In the entries that follow, count each line containing "Given" and state the total, nothing more.

[Collected data entries]
• • •

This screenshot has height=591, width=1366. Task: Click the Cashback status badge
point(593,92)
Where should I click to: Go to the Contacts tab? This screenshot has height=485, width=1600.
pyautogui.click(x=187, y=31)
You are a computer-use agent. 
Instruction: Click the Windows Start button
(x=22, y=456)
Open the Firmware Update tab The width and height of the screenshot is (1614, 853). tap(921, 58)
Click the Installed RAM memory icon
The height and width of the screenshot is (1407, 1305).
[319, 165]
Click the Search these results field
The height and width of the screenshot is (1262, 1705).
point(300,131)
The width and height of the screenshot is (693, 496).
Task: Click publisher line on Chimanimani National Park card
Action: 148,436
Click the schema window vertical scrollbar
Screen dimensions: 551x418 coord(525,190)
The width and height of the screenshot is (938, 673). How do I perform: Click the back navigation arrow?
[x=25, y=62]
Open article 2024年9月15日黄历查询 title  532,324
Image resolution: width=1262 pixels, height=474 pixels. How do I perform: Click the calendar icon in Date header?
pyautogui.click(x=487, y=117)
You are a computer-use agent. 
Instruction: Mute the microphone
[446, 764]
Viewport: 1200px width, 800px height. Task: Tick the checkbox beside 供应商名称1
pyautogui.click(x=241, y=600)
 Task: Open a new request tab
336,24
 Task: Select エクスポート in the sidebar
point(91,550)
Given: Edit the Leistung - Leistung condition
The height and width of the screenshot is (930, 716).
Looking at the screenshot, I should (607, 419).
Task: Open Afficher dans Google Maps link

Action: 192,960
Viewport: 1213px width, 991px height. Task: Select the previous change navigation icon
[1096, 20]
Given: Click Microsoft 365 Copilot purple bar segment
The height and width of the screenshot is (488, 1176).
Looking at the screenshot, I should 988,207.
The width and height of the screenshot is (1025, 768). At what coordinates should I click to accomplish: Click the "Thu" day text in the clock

• • •

Expected output: 2